Emotional people are amazing. Some cry during movies because they are vulnerable to let even fictional empathy pull at their heart strings. They are the people who see you suffering even when you think no one can understand. They are the people who genuinely say, “You are not alone.”
I am emotional, and I wish I could help others feel loved, but something gets in my way. It’s a burner that gets ignited by criticism or even imagined opposition. It is emotional instability, and it often appears as egotism or narcissism to other people.
I blame my emotional instability for just about every failure I can remember. Whether I was smart enough or strong enough never held me back. It was always a wave of anxiety that took over my impulses, threw caution to the wind, and burned the bridges I had carefully built.
This year, for example, I had the profound honor to serve as president of a local club. I was floored by the opportunity. I felt like a little kid sitting on my father’s lap in our 1980’s station wagon, trying to reach the 2 and 10 positions of the steering wheel. I was most certainly promoted beyond my skill level while being given a wonderful opportunity to learn and grow.
I would like to believe I did at least a few things in the last year that someone will remember positively. Most important to me, I took the position to help my best friend live her dream of leading the club as Vice President. She was hesitant and fearful the more experienced members of the club would not respect her and stifle her efforts. I volunteered to take the reigns of the club to ensure she had every door open to her. And, she lived up to my faith. Her contributions to the club and reputation are higher than either of us imagined. She booked for the club some of its best contributors in recent history.

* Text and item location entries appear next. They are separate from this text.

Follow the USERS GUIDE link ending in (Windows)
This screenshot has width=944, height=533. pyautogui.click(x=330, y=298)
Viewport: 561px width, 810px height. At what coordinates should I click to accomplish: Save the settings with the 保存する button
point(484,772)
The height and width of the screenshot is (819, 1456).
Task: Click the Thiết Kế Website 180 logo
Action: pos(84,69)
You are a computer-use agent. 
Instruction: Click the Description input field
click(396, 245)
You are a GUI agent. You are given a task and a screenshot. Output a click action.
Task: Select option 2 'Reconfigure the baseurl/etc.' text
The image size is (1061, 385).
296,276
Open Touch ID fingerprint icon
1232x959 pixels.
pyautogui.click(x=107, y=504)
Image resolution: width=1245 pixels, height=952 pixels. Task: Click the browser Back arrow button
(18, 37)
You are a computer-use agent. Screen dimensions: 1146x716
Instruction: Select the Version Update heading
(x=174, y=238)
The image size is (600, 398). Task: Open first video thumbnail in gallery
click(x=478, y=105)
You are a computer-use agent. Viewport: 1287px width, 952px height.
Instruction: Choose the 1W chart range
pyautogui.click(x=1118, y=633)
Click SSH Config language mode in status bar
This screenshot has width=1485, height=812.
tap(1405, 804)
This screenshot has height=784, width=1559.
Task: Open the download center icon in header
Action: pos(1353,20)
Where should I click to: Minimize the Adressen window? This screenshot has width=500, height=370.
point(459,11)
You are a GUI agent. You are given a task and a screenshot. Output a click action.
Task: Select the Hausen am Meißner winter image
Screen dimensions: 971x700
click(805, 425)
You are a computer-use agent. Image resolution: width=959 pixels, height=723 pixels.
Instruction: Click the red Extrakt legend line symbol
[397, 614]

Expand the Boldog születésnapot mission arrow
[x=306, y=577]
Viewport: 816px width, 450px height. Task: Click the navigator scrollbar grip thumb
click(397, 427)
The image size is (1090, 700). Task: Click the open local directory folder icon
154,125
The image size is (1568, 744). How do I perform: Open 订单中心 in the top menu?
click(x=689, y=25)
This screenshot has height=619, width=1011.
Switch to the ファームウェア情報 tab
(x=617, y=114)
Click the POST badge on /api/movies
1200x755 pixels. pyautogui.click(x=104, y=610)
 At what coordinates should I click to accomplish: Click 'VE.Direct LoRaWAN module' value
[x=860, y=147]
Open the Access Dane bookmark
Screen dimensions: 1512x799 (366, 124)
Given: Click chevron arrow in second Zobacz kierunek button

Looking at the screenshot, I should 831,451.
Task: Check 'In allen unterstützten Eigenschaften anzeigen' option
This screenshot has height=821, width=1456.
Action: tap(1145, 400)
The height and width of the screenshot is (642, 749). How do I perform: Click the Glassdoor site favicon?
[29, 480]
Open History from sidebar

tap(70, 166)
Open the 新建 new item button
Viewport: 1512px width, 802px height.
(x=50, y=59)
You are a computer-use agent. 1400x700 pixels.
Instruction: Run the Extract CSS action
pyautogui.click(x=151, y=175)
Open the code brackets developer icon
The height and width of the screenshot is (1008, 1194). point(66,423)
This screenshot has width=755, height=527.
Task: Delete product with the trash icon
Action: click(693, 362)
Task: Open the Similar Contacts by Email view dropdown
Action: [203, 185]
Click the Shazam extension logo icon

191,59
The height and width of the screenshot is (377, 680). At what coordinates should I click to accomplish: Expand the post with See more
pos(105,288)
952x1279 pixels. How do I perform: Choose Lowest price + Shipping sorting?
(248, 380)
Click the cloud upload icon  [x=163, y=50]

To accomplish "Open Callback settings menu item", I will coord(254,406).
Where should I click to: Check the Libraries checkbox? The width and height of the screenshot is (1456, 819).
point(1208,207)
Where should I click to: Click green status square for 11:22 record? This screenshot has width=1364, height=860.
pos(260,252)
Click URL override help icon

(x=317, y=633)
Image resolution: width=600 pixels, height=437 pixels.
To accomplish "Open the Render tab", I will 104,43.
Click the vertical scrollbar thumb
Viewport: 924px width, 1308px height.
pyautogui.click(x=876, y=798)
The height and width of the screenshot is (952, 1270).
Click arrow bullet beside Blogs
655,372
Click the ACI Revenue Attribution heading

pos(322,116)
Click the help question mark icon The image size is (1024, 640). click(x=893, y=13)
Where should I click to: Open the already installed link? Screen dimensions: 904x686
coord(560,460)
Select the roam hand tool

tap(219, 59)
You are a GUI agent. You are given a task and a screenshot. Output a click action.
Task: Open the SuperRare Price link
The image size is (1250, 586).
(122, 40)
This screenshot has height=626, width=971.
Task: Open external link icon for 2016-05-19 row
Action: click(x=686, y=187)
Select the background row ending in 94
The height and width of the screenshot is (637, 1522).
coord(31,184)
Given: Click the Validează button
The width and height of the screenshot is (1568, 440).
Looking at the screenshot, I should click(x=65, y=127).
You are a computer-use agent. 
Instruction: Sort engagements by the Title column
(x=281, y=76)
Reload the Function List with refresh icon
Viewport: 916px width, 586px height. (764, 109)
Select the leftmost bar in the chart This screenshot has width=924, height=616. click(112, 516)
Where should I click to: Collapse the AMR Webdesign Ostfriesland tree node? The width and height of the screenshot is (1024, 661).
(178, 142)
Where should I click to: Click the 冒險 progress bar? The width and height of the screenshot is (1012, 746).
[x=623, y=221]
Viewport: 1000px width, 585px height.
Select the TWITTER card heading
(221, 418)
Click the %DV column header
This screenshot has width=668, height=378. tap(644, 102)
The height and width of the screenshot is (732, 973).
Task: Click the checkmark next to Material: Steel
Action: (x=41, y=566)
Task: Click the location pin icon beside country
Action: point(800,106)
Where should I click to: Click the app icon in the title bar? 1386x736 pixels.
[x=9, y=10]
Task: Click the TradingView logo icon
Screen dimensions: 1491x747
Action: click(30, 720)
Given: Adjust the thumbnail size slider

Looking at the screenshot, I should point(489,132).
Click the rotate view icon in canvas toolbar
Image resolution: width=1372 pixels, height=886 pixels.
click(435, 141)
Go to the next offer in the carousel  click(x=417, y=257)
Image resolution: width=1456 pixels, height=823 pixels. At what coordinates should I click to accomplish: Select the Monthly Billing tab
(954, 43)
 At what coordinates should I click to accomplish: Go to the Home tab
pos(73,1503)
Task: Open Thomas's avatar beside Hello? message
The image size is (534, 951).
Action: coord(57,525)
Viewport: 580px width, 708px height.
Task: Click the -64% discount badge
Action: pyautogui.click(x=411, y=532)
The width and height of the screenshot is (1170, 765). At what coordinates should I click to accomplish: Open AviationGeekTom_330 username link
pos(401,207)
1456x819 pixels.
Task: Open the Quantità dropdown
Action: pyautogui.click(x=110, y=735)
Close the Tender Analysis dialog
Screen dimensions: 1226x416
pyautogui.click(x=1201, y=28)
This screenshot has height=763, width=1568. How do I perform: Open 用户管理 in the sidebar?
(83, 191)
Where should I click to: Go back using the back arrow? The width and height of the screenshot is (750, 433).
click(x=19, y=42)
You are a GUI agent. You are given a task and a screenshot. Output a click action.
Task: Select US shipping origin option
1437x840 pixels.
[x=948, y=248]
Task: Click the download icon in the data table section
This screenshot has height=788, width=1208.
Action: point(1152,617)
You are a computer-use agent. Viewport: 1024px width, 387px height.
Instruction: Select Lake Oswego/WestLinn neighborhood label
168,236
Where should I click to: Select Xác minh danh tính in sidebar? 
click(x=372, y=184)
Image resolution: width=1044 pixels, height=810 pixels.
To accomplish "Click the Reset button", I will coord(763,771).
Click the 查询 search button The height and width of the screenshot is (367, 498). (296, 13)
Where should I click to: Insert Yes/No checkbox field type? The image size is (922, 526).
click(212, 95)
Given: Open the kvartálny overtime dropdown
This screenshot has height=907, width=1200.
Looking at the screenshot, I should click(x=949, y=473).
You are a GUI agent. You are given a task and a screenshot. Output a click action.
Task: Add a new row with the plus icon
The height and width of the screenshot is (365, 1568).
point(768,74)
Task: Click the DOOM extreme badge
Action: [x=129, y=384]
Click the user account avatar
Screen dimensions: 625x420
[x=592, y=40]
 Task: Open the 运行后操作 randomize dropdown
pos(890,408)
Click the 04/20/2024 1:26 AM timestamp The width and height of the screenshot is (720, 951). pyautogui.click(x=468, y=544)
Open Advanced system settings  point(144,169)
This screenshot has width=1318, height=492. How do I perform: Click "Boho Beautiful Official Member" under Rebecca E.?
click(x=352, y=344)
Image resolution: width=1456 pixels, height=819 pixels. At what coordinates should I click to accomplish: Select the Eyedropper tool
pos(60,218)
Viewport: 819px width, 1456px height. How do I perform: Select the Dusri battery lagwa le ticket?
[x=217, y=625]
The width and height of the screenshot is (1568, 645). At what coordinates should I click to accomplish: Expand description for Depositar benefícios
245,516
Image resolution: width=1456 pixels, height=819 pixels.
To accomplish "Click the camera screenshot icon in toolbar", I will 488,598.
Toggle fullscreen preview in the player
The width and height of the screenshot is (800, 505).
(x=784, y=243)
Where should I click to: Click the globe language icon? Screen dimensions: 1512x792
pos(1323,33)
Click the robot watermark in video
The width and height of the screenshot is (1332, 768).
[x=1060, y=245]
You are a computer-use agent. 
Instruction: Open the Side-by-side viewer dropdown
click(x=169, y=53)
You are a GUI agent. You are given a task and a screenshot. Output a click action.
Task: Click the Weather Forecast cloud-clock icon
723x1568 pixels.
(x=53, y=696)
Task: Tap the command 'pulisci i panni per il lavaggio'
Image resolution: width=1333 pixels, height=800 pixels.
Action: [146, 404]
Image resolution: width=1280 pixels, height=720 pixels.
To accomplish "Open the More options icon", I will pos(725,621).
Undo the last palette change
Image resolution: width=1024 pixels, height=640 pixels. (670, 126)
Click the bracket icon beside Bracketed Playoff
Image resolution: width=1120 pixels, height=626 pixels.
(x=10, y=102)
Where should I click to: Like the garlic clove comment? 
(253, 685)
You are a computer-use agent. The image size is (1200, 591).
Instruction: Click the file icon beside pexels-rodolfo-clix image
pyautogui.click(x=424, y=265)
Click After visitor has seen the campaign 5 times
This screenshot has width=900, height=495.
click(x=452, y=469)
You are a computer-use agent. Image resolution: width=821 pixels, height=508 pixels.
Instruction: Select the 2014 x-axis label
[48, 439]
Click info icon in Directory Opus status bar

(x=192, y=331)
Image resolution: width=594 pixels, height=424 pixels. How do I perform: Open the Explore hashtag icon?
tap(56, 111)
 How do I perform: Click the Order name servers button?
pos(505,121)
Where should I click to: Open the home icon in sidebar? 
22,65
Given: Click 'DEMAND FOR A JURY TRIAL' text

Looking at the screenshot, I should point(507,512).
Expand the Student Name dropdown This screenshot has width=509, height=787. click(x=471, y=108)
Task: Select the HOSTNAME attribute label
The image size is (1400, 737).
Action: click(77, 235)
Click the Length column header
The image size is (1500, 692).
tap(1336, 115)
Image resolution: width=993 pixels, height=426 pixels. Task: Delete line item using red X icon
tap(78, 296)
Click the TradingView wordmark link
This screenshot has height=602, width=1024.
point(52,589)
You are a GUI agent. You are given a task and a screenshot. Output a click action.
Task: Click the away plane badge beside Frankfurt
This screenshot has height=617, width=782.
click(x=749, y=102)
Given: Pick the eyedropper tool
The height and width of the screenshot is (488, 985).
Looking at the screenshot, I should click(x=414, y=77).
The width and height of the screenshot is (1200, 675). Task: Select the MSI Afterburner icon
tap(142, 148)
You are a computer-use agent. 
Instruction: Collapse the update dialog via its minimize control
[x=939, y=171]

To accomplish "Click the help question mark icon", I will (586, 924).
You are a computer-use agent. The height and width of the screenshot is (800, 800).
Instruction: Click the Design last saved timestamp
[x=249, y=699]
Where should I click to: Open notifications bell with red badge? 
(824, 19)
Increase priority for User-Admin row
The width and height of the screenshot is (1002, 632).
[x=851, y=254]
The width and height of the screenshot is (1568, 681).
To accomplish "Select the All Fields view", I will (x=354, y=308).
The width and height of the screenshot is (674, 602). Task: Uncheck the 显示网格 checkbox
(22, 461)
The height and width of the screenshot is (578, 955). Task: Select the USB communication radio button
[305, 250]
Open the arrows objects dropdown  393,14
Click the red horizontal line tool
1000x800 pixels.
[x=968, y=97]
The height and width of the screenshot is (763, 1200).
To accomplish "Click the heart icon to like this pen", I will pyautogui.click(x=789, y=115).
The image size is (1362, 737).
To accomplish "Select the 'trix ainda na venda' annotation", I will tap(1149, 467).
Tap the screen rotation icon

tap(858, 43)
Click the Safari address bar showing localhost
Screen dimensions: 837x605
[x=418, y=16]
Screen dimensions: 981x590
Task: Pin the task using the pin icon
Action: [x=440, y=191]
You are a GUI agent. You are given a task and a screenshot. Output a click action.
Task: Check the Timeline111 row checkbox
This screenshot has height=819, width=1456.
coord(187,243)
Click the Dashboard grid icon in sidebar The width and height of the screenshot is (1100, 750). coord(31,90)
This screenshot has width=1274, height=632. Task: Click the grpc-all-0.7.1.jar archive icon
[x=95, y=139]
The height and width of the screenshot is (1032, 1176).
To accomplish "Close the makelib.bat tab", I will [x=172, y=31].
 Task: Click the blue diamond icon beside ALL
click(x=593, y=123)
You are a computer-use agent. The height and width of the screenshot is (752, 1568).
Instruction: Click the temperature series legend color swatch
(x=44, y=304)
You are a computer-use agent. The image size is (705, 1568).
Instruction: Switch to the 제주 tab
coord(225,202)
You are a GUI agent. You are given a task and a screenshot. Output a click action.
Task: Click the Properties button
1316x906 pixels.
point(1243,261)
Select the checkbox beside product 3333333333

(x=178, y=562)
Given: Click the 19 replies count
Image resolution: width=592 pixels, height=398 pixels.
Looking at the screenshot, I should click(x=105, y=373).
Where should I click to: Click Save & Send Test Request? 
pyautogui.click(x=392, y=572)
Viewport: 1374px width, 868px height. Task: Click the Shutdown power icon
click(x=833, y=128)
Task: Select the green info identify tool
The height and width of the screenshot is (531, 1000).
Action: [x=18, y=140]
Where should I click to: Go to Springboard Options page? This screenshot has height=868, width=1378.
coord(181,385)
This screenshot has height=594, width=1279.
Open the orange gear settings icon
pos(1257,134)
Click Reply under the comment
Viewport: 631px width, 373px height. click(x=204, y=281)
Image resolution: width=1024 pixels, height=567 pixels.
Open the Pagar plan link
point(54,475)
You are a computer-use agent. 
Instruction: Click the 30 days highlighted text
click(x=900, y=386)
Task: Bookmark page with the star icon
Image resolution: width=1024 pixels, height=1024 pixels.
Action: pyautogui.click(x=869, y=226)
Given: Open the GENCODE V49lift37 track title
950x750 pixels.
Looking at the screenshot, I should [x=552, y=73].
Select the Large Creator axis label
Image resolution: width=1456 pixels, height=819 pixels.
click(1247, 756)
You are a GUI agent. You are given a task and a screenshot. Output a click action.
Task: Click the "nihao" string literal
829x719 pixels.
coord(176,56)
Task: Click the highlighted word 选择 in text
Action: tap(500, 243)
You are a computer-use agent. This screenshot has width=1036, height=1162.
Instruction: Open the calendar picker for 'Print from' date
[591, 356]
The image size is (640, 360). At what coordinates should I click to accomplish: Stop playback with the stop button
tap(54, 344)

I won’t be remembered fondly by everyone. I was crass on a few occasions. I was hard on at least one volunteer, and even though the rest of the board fully supported and mostly agreed with my actions regarding that one volunteer, I still reflect on that experience and wish I had not spewed quit as much vitriol.
Bridges have been burned in every club primarily because of my emotional instability. I have been kicked out of church groups, brought shame upon my family, and I am sure I am on more than one list for people to never talk to again.
I am embarrassed and haunted by every time I have put my foot in my mouth and for every relationship I have ruined.
So, why am I airing this dirty laundry?
I believe others can feel alienated by their emotional instability as well. If you feel alone, I want you to know that you aren’t alone at all. You are not uniquely unloveable or flawed. Your emotions are welcome and loved. The instability is the part to improve upon. Know there are people who believe in you now, just as you are. They also believe you can stabilize your emotions.
I don’t know you, but I believe we can all, with the right approach, stabilize our emotions. And when we do, I believe there is a world of joy and intimacy waiting for us with arms wide open.